London has faced another night of violence resulting in the killing of one teenager and another left in a critical condition in a double stabbing, while a third man was taken to hospital with a life-threatening condition after being stabbed in a separate attack.
The first two attacks occurred Wednesday night, with the Metropolitan Police responding to a report of a stabbing in Hackney, north-east London. Emergency services arrived at the scene on Somerford Grove at 8:54 p.m. to find a 15-year-old boy suffering from stab injuries.
Despite attempts by police and paramedics, the youth was pronounced dead at the scene at 9:49 p.m. Another teenager, a 16-year-old male, was found with stab injuries in nearby Shacklewell Road. His injuries were reported as not life-threatening.
Just hours later at 12:17 a.m. on Thursday, police were called to reports of a stabbing on Camden Road, near Camden Town Underground Station, an area of north-west London popular for its nightlife. Police officers found a man with stab injuries who was treated at the scene by paramedics before being transported to hospital.
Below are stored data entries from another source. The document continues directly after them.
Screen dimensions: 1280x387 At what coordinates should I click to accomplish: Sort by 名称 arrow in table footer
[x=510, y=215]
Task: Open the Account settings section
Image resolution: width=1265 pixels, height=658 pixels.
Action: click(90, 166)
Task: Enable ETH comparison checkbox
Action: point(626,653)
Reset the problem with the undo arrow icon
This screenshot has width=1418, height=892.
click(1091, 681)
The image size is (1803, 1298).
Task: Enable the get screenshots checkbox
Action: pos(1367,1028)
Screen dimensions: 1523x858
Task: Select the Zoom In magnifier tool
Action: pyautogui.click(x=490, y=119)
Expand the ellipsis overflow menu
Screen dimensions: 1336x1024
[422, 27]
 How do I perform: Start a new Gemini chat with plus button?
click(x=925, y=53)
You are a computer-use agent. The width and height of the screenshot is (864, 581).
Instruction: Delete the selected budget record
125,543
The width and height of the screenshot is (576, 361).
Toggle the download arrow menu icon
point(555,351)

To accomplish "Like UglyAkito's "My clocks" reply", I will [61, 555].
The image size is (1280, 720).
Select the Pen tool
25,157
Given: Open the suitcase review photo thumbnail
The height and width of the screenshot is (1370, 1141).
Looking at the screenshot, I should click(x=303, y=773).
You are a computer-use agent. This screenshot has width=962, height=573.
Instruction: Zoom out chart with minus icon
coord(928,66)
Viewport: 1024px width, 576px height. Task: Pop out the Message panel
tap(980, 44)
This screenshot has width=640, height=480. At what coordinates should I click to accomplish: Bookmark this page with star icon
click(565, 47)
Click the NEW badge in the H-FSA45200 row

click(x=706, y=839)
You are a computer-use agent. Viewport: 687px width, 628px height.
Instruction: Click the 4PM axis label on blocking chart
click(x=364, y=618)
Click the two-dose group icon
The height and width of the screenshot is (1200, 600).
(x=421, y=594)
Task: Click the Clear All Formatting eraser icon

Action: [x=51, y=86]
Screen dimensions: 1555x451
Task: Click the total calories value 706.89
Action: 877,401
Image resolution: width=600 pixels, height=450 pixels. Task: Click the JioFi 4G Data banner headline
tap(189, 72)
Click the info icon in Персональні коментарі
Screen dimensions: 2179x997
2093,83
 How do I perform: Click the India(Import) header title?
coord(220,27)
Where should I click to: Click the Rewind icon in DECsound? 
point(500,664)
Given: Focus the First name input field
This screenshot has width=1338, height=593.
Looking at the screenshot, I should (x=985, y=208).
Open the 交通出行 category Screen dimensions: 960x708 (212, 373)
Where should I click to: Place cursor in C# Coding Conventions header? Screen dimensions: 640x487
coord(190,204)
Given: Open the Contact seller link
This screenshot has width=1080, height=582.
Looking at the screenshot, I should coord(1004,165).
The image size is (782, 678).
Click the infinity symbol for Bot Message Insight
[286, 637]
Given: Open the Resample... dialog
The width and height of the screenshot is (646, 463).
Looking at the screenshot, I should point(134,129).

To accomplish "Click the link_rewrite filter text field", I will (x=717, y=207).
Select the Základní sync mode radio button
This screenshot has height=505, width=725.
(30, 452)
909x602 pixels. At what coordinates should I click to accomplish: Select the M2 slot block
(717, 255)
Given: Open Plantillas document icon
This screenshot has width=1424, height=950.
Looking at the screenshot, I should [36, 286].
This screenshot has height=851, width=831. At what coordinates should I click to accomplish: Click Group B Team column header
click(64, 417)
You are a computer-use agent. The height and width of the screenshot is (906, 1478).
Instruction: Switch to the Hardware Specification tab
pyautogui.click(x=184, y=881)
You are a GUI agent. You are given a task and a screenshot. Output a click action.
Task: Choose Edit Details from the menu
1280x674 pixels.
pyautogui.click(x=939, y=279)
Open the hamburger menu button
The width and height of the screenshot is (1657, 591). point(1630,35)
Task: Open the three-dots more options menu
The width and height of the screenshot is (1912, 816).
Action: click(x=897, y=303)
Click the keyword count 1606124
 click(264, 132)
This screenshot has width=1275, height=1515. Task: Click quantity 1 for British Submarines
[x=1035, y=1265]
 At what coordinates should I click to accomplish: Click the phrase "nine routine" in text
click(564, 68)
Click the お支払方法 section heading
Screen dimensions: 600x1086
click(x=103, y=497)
“His condition has been assessed as life-threatening,” a police spokesman said.
No suspects have yet been arrested in any of the three stabbings and investigations are ongoing.
The stabbings came as a poll revealed the popularity of Labour’s Sadiq Khan, the Mayor of London, is at its lowest, having slipped into negative figures for the first time since he was elected three years ago.
The Evening Standard reports 32 per cent of Londoners responding to the poll, conducted for City Hall by YouGov, as saying they are “satisfied” with the job the mayor is doing, compared to 33 per cent who say they are “dissatisfied.”
The leader of the Conservatives at City Hall, Gareth Bacon, told the London newspaper, “Londoners have understandably had enough of soaring violent crime rates, cancelled transport infrastructure upgrades, the ongoing Crossrail fiasco, missed house-building targets and millions being splurged on waste, bureaucracy and PR.”
Statistics published in October 2018 revealed that London knife crime had hit its highest ever level, while figures reported in January showed that 35 per cent of all knife crimes across England and Wales took place in London.
Mayor Khan has been criticised for wasting resources on investigating online hate crime and spending millions on green projects, while blaming the police’s inability to respond to rising crime on spending cuts by central government.
Last year, the capital saw 135 homicide victims — the highest number in a decade.